Nel che, la corretta delimitazione della statuizione di condanna della Corte di Appello rispetto al perimetro tracciato nella imputazione, che faceva riferimento anche all’anno 2010 come periodo di commissione delle varie condotte contestate, oltre che a precedenti periodi evidentemente riferibili agli altri segmenti della medesima imputazione dichiarati prescritti.
Deve, escludersi, pertanto, una violazione del divieto di reformatio in peius e di qualunque altra prerogativa difensiva, posto che la giurisprudenza cui ha fatto riferimento il ricorrente – a proposito della individuazione del tempus commissi delicti seguendo il criterio piu’ favorevole all’imputato – vale solo quando vi sia una qualche incertezza rispetto ad una indicazione del tempus commissi delicti non determinata nel giorno e nel mese. Se, invece, come nel caso in esame, i giudici di merito, peraltro senza alcuna contestazione difensiva in proposito, abbiano individuato con precisione il dies a quo, nell’ambito del perimetro tracciato dalla imputazione (in questo caso l’anno 2010), il problema e’ risolto in fatto senza necessita’ di dover ricorrere a interpretazioni giuridiche.

* Righe riportate
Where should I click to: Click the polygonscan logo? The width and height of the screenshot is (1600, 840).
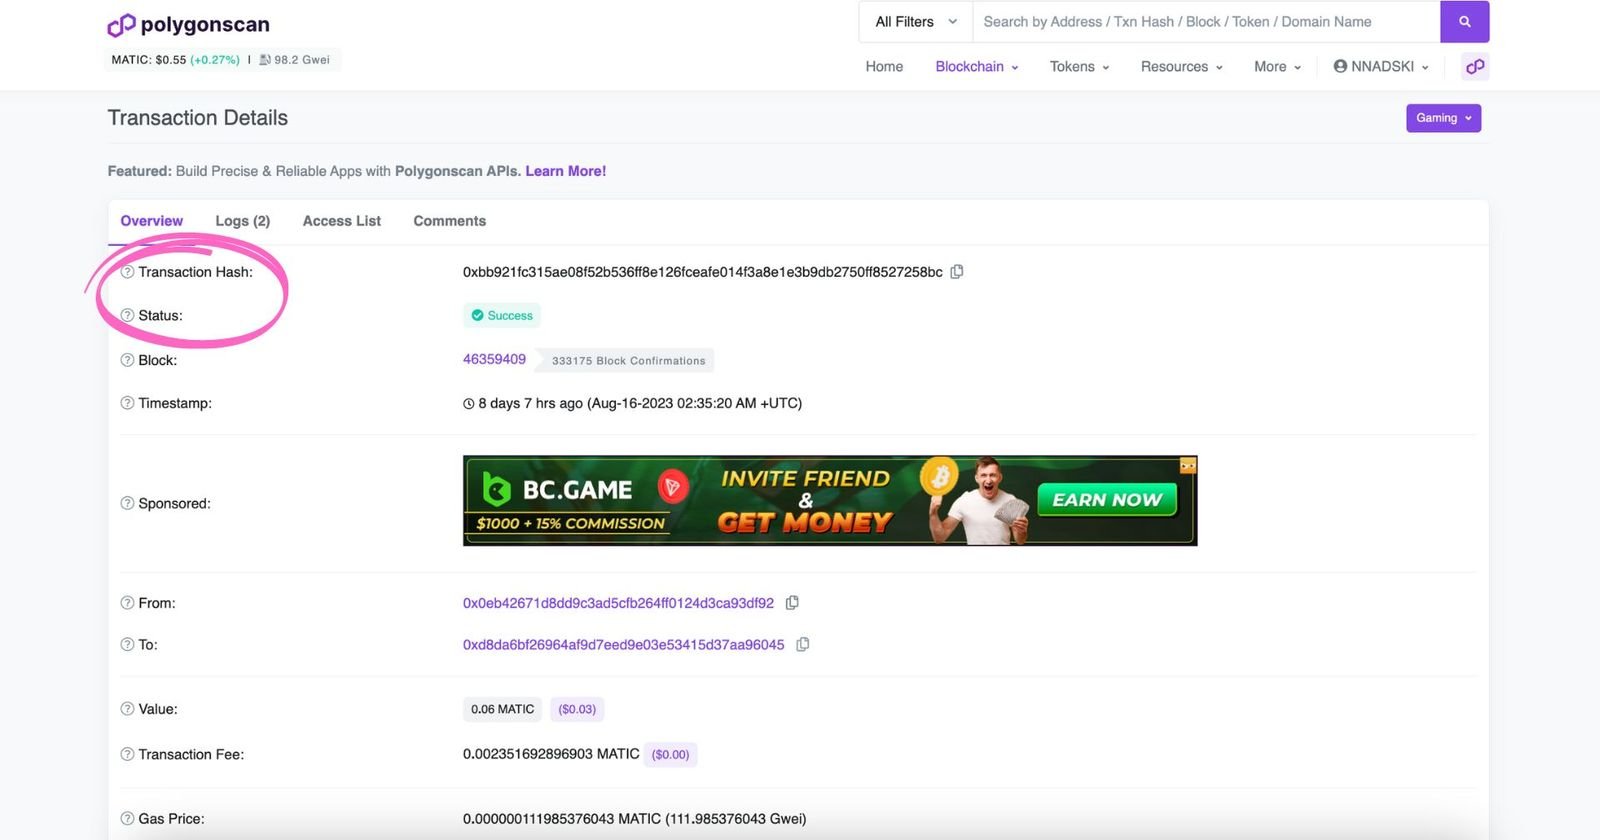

* Esercizi
**1.** Nel brano da leggere, in quale caso vale la giurisprudenza richiamata dal ricorrente sul tempus commissi delicti? Rispondi per favore con una frase.
**2.** Prosegui il brano da leggere, quello sulla condanna della Corte di Appello e sul tempus commissi delicti, a partire dalla sua ultima frase.

* Risposte
**1.** Vale solo quando c'è incertezza su un'indicazione del tempus commissi delicti non determinata nel giorno e nel mese.

**2.**
Il termine di prescrizione del reato, pertanto, sarebbe maturato il 10 giugno del 2018, in sette anni e sei mesi dalla data della sua commissione.
Devono, tuttavia, essere aggiunti i periodi di sospensione del termine indicati, con estrema specificita’, a fg. 3 della sentenza del Tribunale e dovuti a vari rinvii dell’udienza preliminare per legittimo impedimento del difensore; rinvii pari a giorni 320, che hanno fatto slittare, anche da soli (potendosi calcolare anche altri periodi di sospensione, come i 53 giorni nel processo di appello), la maturazione del termine di prescrizione oltre la data della sentenza impugnata.
Orbene, con riguardo alla legittimita’ di tale calcolo, e’ a dirsi che il ricorrente non contesta in diritto ne’ le ragioni della sospensione (il legittimo impedimento del difensore) ne’ il suo computo, quanto, piuttosto, l’impossibilita’ di una verifica, dovuta alla mancata acquisizione dei verbali dell’udienza preliminare da parte del Tribunale o della Corte.
L’eccezione, in primo luogo, e’ generica e, per questa ragione, non puo’ essere valutata.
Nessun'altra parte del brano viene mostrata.